# SEN122A Statistical Analysis of Choice Behaviour 

## `Lab session 03B:`
## `Combining machine learning and discrete choice models`

**Delft University of Technology**<br>
**Q2 2025**<br>
**Instructor:** Sander van Cranenburgh<br>
**TA:**  Gabriel Nova <br>

### `Instructions`

**Lab sessions aim to:**<br>
* Show and reinforce how models and ideas presented in class are put to practice.<br>
* Help you gather hands-on machine learning skills.<br>

**Lab sessions are:**<br>
* Learning environments where you work with Jupyter notebooks and where you can get support from TAs and fellow students.<br> 
* Not graded and do not have to be submitted. 

### `Application: Modelling neighbourhood choices`

In this lab session, we will use neighbourhood location choice data of lab session 1: Stated Choice (SC) data, which was collected between 2017 and 2018 in four European cities: Hanover, Mainz, Bern, and Zurich. During this lab session, you will train a neural network and a hybrid choices model to uncover people's preferences over residential location choice attributes, such as the distance to the city centre and the share of foreigners in their neighbourhood. 
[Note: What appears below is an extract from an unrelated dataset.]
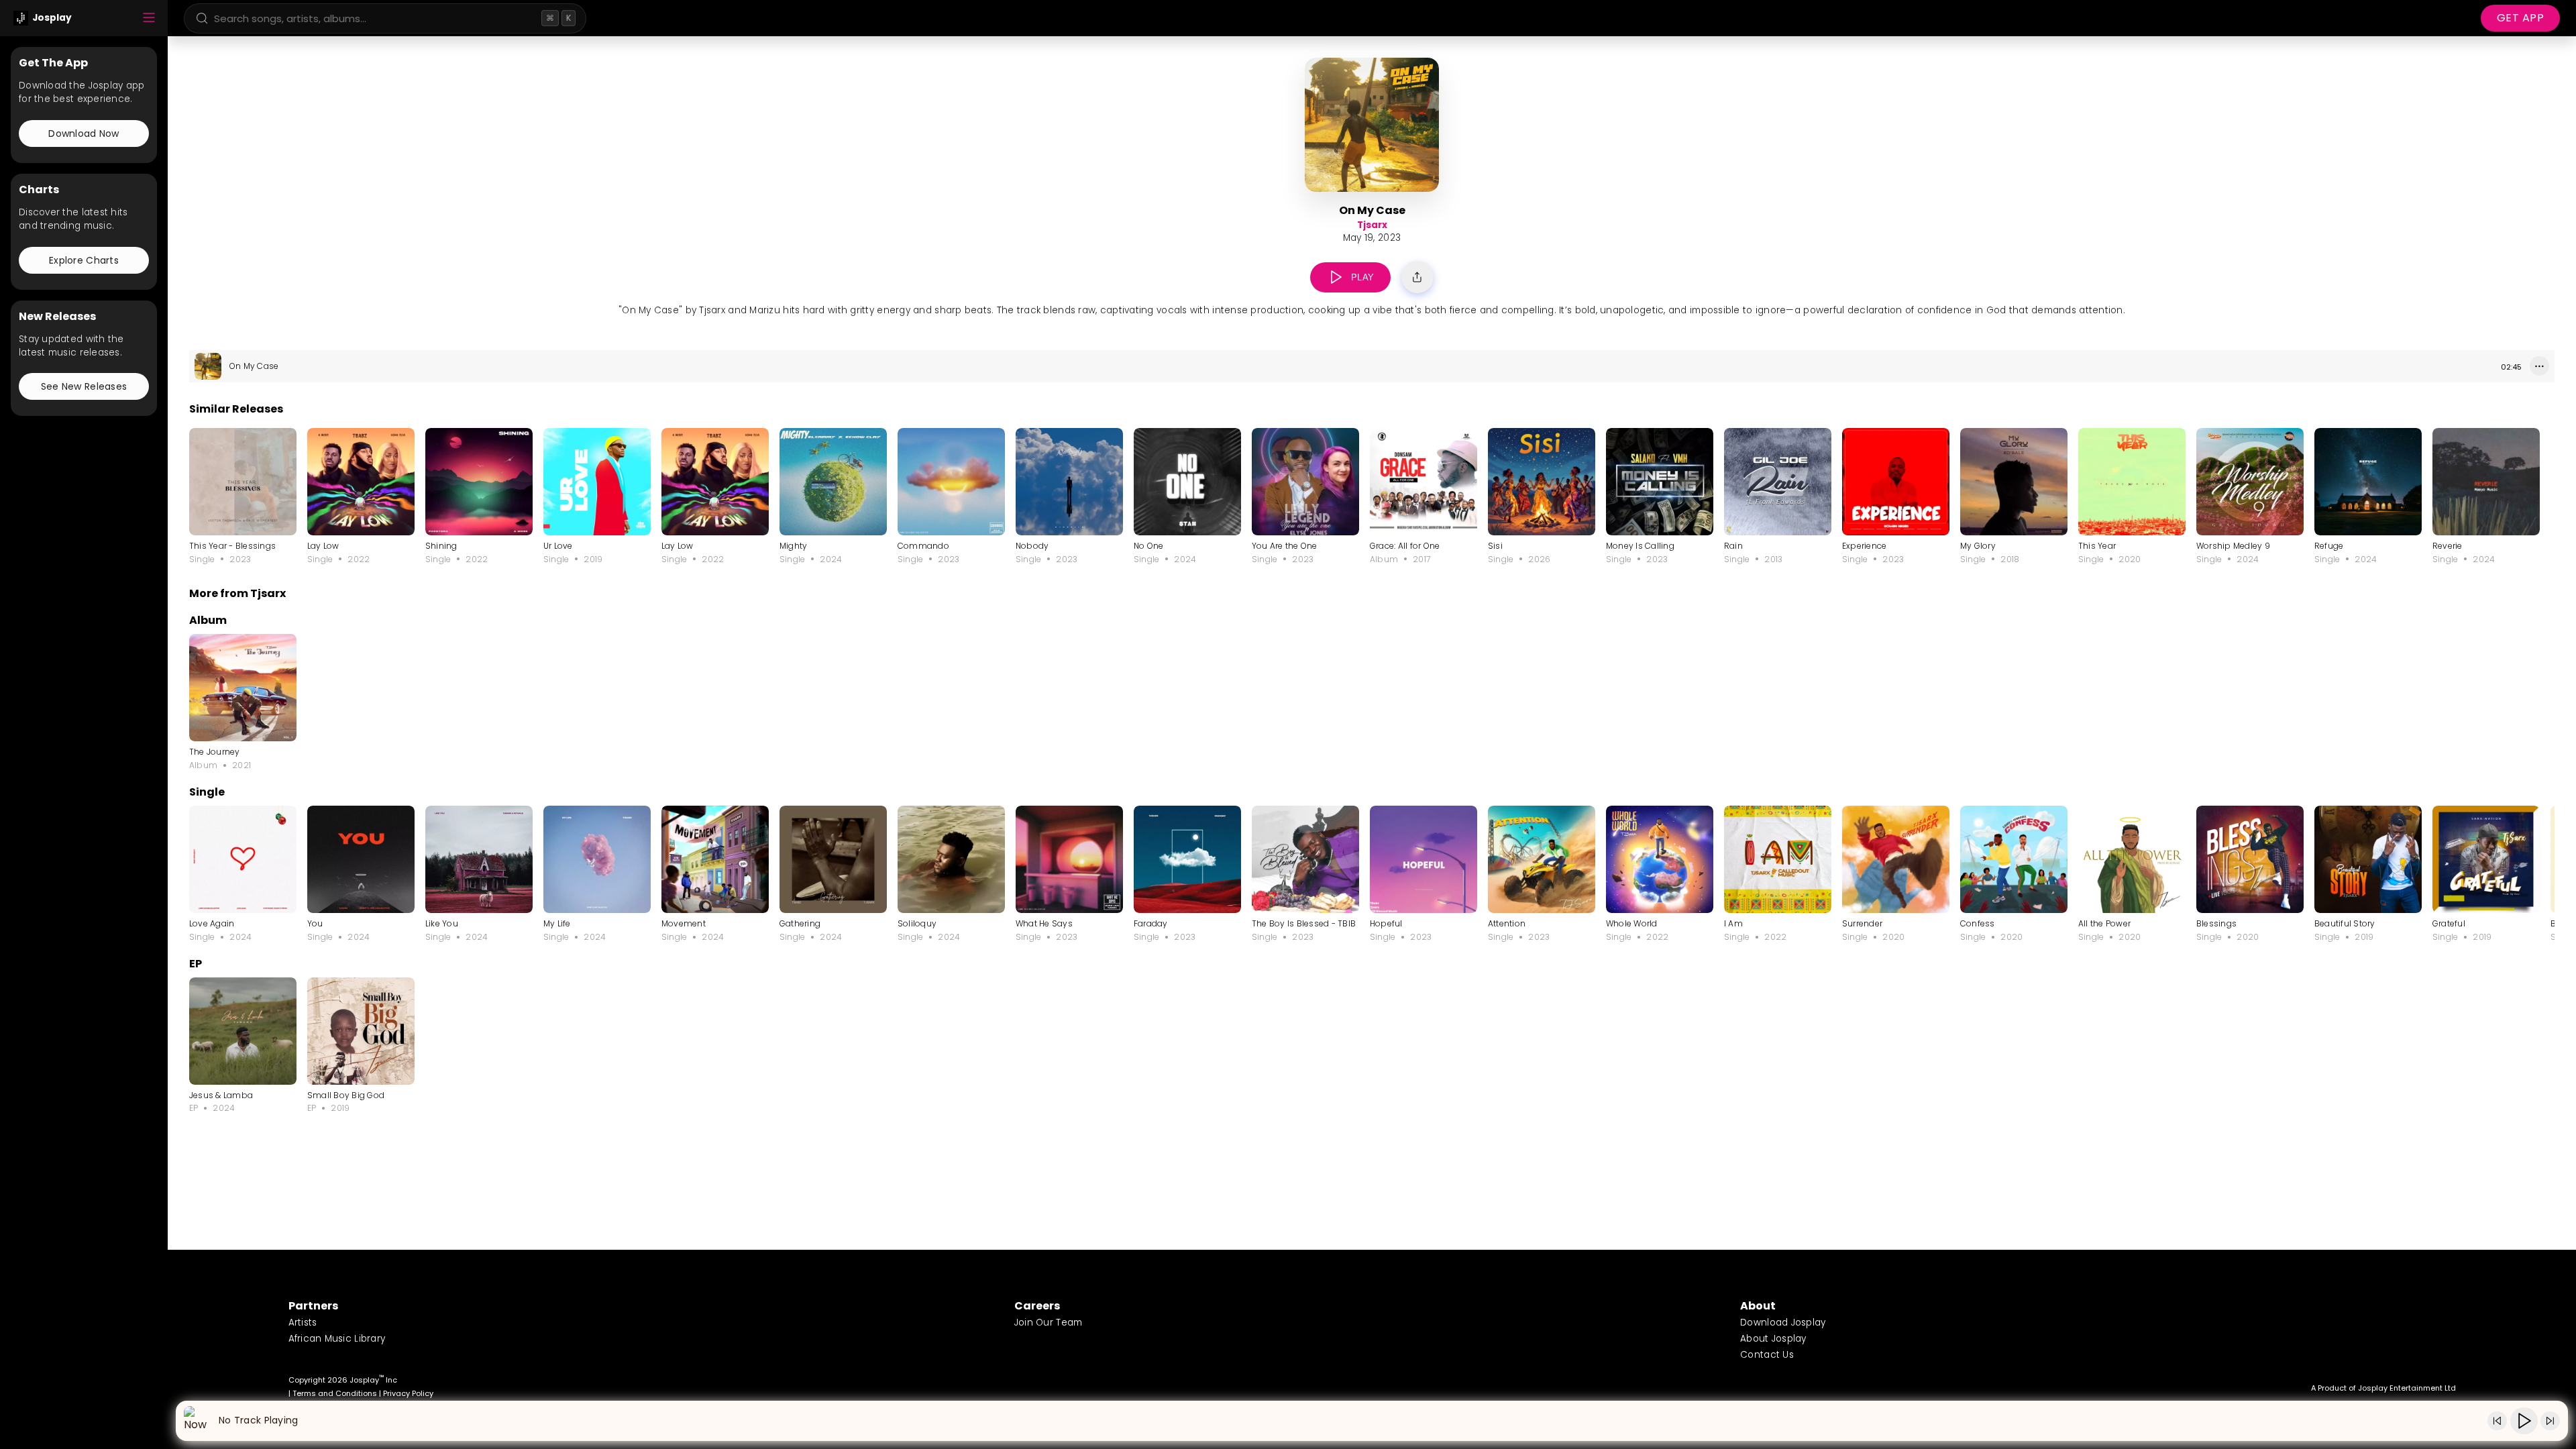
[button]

![sc](assets/sc_experiment.png)


This time the emphesize is on the balance that the researcher must strike between behavioural rigour and model fit.
To do so, in this lab session you will (1) develop a multilayer perceptron model and (2) build a hybrid choice models.

**`Learning objectives lab session 03`**

After completing the following lab session you will be able to:
* Train a hybrid choice model, using PyTorch
* Strike a balance between behavioural rigour and model fit
* Reflect on the strength and weaknesses of both data and theory-driven modelling approaches


**`This lab consists of 1 part and has 2 exercises`**

**Part 1**: The L-MNL model
- Excerise 1: "Features in MLP of L-MNL model"
- Excerise 2: "Forecasting using L-MNL model"

#### `Import packages`

In [None]:
# Biogeme
import biogeme.database as db
import biogeme.biogeme as bio
from biogeme import models
from biogeme.expressions import Beta, Variable, log

# Import required Python packages and modules
import os
import sys
import pandas as pd
import matplotlib.pyplot as plt
import numpy as np
from pathlib import Path

# Scikit-learn
from sklearn.preprocessing import StandardScaler

#Pytorch
import torch
import torch.nn as nn
import torch.optim as optim
from torch.utils.data import DataLoader, TensorDataset

# Pandas setting to show all columns when displaying a pandas dataframe
pd.set_option('display.max_columns', None)

In [None]:
# Fix the seed numbers for reproducibility
np.random.seed(123)
torch.manual_seed(123)

In [None]:
# Add the utils folder to the Python path
sys.path.append(os.path.abspath(os.path.join(os.getcwd(), '..', '..')))

# Import custom functions
from utils.train_functions import show_loss_plot, print_model_summary, evaluate_lmnl

## Part 1: The L-MNL model

### `1. Load the data set prepared in Lab 03` <br>

In [None]:
# Create that path to the data file
data_path = Path(f'data/choice_data_cleaned_lab3B.dat')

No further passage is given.